Not seeing your stones, I am only guessing…but I suspect that (as you suggested) your poorly cut stones are far better than most overseas-cut stones.
I really don’t feel you would jeopardize your reputation by selling these at a fair price, so long as you note that you are a beginner faceter, and the stones may not be cut to high precision standards. I don’t like your use of the term “poorly cut”. I find it hard to believe that your stones are “poorly cut”, even if they aren’t perfect or up to your standards. As you yourself state, people have seen them and have been quite pleased with them. I suspect you are selling yourself short.
Truthfully, I have seen faceters who (like me) are excessively OCD about meets and polishes, but I have also seen some (rather well known) faceters who are more into production cutting and cut to nothing more precise than an optivisor.
Regarding your machine, I doubt the index gear is to blame.
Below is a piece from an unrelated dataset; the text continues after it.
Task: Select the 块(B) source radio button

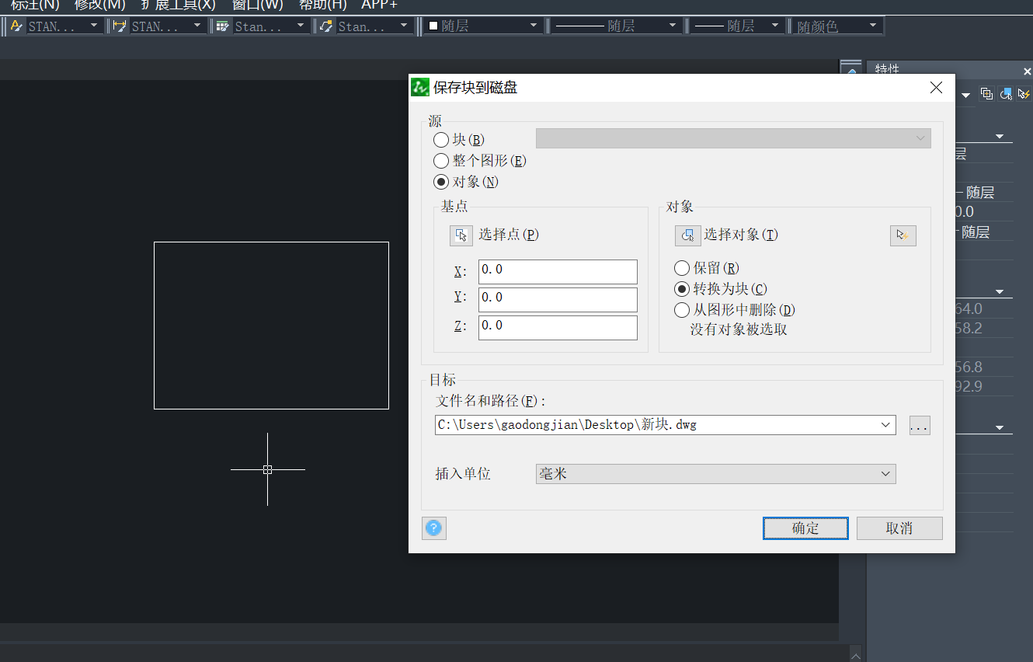Action: click(441, 140)
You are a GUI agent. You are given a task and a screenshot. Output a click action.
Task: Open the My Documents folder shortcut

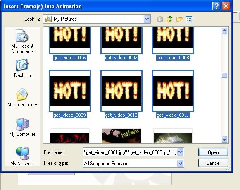[22, 98]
Sounds like you have slop or run-out in your quill/mast assembly. This may be something easily remedied by tightening some screws; however, it may be fabrication error/design flaw. I’m not personally familiar with the design of your machine.
My own machine had a host of shortcomings, which I have either learned to overcome or which I have modified to some extent.
Also I suspect you may have “wobble” (run out) in your platen. It is also possible you have no platen wobble, but that the platen’s plane of rotation is not in line with the plane of sweep of your quill (ie) it may slope from 12:00 to 6:00, or something similar.
It is very common to have some degree of run out in faceting laps, and variance from lap to lap enough to require some cheat when changing laps. Unless significant, lap run out is typically not that big of a deal, once you learn how to compensate for it.
Probably too much info at once, but if your machine is loosey-goosey, you are always going to be chasing errors. A sloppy faceting head is probably the biggest killer of precise results.